— Begin Records for this exercise —

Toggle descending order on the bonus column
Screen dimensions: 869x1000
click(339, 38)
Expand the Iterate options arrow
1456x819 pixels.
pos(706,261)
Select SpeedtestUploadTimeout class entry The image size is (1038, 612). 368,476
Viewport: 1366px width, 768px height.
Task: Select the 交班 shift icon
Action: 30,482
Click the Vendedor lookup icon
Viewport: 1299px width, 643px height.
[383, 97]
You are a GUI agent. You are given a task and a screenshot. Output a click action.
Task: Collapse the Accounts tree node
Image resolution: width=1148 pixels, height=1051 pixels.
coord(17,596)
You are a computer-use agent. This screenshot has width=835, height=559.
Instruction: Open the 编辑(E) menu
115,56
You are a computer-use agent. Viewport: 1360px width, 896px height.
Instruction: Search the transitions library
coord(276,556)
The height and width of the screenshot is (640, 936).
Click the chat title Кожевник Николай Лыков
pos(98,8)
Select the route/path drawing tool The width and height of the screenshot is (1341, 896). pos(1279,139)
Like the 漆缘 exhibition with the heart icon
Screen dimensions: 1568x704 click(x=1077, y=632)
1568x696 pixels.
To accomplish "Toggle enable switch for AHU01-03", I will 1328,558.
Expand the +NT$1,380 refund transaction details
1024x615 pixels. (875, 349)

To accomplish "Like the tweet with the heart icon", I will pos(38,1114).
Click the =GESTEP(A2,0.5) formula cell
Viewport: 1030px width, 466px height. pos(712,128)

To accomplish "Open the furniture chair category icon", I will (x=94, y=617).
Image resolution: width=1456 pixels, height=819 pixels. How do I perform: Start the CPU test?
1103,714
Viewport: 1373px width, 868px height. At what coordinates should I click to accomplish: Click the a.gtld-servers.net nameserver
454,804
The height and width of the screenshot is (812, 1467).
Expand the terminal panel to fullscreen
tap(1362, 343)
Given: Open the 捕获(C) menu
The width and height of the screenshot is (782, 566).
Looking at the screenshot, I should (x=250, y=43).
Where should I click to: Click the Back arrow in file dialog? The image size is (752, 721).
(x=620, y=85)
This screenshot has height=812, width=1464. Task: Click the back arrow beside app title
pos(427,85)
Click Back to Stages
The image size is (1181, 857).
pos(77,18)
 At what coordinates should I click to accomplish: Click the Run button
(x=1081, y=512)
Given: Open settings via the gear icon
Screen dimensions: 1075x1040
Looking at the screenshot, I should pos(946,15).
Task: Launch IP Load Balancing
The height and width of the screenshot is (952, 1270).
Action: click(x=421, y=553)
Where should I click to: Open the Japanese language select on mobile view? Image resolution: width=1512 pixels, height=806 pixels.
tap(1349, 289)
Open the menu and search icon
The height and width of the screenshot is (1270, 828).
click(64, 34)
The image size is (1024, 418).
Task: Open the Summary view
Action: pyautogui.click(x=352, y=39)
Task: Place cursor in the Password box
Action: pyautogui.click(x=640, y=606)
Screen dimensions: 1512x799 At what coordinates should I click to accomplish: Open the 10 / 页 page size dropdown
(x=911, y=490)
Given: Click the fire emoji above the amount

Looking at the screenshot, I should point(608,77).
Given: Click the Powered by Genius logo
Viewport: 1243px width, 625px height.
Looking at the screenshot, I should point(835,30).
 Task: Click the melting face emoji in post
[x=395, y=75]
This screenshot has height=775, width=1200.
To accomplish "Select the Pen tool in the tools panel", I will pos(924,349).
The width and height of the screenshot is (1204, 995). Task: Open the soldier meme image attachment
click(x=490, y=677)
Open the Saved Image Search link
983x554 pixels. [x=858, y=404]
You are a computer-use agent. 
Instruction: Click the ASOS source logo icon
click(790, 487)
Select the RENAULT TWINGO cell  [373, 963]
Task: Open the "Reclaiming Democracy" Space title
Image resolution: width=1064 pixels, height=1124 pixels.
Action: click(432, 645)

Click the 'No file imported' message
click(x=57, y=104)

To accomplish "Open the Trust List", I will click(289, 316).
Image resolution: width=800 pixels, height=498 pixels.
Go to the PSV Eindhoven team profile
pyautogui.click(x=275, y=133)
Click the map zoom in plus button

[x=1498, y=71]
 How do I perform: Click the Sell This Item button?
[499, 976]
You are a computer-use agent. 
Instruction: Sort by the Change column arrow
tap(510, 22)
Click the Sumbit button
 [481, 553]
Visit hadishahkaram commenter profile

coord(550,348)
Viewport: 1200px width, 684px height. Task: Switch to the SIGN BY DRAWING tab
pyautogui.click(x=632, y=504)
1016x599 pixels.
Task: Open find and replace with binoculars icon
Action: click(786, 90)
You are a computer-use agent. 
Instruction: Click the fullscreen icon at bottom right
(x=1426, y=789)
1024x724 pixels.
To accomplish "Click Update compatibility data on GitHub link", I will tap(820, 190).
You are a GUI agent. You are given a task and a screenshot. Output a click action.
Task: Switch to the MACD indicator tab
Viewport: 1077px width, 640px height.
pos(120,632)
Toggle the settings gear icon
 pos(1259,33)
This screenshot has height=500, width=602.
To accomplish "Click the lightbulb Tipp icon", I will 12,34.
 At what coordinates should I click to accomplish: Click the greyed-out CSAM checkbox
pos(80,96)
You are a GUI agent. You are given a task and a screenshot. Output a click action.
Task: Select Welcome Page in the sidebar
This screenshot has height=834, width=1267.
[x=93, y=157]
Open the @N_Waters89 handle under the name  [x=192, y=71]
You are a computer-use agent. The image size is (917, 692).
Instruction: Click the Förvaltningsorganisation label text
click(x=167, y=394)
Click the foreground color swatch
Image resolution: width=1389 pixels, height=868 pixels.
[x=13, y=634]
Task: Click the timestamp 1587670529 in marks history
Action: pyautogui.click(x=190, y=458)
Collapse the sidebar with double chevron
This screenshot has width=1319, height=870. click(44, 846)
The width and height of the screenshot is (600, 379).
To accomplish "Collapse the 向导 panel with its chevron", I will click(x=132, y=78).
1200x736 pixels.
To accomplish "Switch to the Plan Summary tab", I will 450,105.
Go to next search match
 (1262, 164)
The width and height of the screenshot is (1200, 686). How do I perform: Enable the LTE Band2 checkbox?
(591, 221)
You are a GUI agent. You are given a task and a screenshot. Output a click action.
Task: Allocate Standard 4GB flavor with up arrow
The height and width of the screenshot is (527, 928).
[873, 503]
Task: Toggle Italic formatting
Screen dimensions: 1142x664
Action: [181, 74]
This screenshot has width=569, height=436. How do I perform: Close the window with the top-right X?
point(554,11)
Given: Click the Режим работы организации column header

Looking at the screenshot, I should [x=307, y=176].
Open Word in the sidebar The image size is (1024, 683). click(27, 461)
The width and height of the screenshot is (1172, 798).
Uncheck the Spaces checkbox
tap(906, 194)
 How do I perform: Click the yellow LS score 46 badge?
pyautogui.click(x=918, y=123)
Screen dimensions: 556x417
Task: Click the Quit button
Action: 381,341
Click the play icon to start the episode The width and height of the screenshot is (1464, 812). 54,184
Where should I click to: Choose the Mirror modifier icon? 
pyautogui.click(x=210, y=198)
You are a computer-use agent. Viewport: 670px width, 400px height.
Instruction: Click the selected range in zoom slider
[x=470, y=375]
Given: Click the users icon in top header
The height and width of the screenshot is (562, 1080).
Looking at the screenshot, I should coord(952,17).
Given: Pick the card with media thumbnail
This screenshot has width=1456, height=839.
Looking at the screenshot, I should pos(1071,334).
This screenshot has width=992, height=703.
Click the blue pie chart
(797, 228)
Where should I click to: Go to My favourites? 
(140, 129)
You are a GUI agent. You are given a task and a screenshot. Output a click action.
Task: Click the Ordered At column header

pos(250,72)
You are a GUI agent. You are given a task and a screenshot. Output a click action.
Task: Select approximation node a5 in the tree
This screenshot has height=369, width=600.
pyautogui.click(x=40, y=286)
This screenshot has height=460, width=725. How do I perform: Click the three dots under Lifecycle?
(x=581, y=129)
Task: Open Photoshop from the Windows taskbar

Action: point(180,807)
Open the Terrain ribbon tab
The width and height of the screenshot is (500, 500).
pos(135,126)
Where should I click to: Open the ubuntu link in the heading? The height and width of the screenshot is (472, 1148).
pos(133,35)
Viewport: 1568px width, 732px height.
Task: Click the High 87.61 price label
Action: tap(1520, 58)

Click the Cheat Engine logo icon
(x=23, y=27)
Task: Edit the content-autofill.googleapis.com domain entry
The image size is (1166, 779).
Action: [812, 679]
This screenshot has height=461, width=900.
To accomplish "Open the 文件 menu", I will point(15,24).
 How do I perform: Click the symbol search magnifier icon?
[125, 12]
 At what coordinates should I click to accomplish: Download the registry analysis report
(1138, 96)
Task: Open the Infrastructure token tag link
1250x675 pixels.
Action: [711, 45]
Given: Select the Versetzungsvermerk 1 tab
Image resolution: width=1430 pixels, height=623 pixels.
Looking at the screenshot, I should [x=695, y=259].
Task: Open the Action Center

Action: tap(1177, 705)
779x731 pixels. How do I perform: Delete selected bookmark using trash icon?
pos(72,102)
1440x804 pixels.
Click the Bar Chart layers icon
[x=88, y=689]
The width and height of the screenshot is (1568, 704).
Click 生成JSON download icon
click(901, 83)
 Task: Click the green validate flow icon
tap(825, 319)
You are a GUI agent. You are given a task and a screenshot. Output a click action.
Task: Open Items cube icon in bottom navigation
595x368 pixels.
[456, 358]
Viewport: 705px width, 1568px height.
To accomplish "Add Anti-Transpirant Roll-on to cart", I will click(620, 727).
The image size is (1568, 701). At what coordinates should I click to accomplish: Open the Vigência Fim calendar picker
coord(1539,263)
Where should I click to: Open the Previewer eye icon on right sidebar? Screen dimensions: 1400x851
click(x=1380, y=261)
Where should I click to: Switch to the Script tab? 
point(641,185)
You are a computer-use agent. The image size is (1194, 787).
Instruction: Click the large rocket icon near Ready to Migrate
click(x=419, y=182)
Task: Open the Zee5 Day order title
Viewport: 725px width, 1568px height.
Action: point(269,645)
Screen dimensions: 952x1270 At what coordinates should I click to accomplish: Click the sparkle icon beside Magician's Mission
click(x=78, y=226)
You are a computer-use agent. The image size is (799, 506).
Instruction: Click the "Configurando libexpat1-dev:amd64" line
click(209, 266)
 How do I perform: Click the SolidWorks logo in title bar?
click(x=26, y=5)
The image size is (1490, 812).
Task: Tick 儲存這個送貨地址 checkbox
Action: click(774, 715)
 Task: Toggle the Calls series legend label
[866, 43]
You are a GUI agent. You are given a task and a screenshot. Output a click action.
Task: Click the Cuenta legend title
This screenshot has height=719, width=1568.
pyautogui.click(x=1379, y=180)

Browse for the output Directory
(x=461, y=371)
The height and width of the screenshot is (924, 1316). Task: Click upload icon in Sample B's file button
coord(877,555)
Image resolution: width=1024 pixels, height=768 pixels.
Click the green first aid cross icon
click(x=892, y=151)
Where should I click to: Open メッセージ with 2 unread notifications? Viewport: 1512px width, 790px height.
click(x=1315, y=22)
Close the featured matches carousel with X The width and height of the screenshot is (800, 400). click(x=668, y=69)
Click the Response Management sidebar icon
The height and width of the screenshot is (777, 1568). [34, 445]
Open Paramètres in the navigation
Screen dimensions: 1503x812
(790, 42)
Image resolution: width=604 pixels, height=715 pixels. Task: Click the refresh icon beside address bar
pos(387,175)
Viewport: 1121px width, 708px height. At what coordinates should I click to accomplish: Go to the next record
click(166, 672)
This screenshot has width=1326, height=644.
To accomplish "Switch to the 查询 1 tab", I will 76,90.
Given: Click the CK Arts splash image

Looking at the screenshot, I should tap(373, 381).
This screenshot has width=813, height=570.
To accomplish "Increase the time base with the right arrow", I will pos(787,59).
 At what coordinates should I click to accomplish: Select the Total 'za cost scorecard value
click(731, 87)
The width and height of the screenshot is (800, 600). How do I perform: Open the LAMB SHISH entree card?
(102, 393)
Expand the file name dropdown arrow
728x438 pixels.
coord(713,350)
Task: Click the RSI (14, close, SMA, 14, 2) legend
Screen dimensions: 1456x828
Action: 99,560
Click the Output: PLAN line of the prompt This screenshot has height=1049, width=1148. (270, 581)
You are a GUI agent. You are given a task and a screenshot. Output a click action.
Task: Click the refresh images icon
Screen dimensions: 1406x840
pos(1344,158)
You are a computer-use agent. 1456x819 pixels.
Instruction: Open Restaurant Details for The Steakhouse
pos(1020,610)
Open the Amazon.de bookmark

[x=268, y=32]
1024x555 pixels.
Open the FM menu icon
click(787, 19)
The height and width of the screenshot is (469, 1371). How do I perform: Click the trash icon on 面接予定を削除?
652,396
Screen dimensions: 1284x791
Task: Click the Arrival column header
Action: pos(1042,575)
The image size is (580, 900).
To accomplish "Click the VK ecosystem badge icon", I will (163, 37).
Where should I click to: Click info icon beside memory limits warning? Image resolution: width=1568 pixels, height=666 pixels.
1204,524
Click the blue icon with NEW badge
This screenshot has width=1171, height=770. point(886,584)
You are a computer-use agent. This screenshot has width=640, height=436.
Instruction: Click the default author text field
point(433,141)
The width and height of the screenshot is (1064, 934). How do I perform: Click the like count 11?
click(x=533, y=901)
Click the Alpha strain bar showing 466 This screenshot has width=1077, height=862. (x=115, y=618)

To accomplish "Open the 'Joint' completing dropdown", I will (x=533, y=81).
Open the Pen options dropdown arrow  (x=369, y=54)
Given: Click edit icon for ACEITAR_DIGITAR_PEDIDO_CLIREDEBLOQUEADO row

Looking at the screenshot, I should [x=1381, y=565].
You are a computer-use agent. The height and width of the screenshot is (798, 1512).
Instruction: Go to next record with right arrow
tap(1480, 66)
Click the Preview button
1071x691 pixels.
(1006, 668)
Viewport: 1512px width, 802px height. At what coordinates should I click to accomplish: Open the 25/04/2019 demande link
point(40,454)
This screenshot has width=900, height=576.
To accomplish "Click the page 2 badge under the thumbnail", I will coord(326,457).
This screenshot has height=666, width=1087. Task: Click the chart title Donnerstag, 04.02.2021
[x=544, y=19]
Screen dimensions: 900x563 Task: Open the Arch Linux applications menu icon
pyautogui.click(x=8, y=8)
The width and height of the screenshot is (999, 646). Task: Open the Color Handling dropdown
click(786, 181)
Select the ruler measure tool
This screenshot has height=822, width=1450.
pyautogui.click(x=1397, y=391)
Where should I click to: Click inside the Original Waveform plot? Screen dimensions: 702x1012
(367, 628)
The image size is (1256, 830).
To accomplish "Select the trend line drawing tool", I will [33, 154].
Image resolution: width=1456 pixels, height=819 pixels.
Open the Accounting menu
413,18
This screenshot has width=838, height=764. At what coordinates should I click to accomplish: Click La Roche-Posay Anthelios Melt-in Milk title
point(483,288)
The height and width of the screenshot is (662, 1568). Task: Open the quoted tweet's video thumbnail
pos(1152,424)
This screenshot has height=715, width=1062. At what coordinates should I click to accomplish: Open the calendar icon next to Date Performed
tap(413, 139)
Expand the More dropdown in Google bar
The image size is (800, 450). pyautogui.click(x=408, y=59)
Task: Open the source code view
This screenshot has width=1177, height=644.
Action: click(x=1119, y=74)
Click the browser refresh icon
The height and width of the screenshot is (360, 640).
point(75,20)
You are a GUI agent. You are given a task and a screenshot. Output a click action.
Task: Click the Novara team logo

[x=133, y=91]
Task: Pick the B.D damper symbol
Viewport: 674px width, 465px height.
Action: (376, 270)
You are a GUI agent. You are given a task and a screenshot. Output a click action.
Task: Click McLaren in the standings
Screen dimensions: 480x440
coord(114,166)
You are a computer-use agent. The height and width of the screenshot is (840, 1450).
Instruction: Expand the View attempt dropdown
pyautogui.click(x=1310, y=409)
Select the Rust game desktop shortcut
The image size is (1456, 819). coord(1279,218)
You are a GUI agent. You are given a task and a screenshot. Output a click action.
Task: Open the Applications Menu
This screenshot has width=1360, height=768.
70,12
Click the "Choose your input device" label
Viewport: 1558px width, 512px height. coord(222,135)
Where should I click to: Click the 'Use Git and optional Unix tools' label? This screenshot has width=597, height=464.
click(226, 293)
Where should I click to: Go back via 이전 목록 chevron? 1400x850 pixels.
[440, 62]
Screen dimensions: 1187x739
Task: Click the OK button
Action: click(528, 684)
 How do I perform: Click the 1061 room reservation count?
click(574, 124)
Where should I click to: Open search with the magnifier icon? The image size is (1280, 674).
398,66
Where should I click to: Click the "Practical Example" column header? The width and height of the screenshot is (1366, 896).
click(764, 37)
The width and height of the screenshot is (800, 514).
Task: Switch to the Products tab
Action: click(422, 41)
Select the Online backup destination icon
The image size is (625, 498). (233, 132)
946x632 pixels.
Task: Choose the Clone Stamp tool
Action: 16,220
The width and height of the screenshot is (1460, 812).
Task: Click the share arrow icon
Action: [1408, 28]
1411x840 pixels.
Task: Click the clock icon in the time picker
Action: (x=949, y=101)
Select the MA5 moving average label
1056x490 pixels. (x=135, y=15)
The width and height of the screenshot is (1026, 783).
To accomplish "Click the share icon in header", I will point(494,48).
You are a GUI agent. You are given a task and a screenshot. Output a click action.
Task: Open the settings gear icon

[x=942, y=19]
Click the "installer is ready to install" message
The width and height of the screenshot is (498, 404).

— End Records for this exercise —

#### [Instructions for the task]
Retype the records above exactly, starting with the line that contains "This screenshot has height=715, width=1062." and ending with the line that contains "Action: (376, 270)", both included.

#### [Written response]
This screenshot has height=715, width=1062. At what coordinates should I click to accomplish: Open the calendar icon next to Date Performed
tap(413, 139)
Expand the More dropdown in Google bar
The image size is (800, 450). pyautogui.click(x=408, y=59)
Task: Open the source code view
This screenshot has width=1177, height=644.
Action: click(x=1119, y=74)
Click the browser refresh icon
The height and width of the screenshot is (360, 640).
point(75,20)
You are a GUI agent. You are given a task and a screenshot. Output a click action.
Task: Click the Novara team logo

[x=133, y=91]
Task: Pick the B.D damper symbol
Viewport: 674px width, 465px height.
Action: (376, 270)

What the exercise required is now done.